• **PROBLEM TO SOLVE**
Check each line of the entries below for the word "agent", and copy the lines that have it.

** Opening SUPPLIED RECORDS block **

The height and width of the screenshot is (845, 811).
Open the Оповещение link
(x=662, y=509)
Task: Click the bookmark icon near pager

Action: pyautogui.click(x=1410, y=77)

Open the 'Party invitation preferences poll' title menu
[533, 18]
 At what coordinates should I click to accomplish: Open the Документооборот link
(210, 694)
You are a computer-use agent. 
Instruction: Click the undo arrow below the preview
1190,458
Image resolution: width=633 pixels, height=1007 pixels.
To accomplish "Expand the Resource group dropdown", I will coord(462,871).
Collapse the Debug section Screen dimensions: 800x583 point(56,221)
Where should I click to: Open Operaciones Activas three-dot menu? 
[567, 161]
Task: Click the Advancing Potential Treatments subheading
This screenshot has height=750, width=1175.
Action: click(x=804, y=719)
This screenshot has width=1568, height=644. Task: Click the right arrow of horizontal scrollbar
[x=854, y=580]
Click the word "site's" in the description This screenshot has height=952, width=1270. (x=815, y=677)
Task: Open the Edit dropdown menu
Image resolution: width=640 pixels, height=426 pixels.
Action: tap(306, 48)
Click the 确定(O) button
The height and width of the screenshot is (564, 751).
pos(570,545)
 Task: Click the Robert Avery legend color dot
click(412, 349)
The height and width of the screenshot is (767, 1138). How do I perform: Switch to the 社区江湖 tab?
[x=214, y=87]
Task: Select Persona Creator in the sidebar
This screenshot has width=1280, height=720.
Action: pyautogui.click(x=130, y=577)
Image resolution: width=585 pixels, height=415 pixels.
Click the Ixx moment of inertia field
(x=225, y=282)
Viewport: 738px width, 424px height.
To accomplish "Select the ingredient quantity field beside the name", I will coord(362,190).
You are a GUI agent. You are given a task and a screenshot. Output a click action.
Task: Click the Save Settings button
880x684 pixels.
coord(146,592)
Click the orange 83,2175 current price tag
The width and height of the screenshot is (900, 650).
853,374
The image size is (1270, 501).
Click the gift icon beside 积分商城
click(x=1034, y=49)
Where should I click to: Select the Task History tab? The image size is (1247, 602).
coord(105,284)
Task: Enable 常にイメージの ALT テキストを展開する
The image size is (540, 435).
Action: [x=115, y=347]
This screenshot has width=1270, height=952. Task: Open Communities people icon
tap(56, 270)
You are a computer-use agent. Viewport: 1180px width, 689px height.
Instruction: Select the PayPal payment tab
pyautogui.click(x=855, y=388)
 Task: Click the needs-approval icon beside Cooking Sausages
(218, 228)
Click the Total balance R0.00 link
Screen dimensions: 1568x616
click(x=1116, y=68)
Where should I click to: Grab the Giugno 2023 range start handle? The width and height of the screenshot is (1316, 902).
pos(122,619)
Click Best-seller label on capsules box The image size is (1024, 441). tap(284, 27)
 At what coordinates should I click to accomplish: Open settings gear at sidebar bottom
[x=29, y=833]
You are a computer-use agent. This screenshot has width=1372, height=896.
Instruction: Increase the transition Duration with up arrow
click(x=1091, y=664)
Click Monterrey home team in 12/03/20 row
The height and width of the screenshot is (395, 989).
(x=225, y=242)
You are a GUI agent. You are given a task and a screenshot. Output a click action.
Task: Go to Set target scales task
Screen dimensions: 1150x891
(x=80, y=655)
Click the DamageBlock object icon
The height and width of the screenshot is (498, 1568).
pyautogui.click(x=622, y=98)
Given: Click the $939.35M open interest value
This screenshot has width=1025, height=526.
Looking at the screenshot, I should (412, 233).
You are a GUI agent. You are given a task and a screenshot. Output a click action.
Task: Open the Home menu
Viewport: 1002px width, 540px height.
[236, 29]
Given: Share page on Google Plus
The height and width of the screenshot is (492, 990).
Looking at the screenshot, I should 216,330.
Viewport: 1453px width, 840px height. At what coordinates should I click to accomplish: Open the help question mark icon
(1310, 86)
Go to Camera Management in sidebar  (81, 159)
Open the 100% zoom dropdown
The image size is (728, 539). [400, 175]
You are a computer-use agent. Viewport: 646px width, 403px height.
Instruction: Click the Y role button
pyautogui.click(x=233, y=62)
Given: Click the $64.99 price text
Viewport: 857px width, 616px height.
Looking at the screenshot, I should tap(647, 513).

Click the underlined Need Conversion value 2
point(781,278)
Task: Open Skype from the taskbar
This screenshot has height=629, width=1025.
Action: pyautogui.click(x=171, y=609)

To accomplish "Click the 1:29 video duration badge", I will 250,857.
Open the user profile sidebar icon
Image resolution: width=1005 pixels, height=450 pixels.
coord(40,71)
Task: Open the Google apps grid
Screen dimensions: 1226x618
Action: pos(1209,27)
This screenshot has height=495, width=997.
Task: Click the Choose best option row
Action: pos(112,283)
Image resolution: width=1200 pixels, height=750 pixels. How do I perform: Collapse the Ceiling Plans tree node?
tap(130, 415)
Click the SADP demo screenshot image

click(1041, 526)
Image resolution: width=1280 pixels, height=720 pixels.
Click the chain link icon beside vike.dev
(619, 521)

** Closing SUPPLIED RECORDS block **

• **WRITTEN SOLUTION**
You are a computer-use agent. 
You are a GUI agent. You are given a task and a screenshot. Output a click action.
You are a computer-use agent. Viewport: 1180px width, 689px height.
You are a computer-use agent. This screenshot has width=1372, height=896.
You are a GUI agent. You are given a task and a screenshot. Output a click action.
You are a GUI agent. You are given a task and a screenshot. Output a click action.
You are a computer-use agent. Viewport: 646px width, 403px height.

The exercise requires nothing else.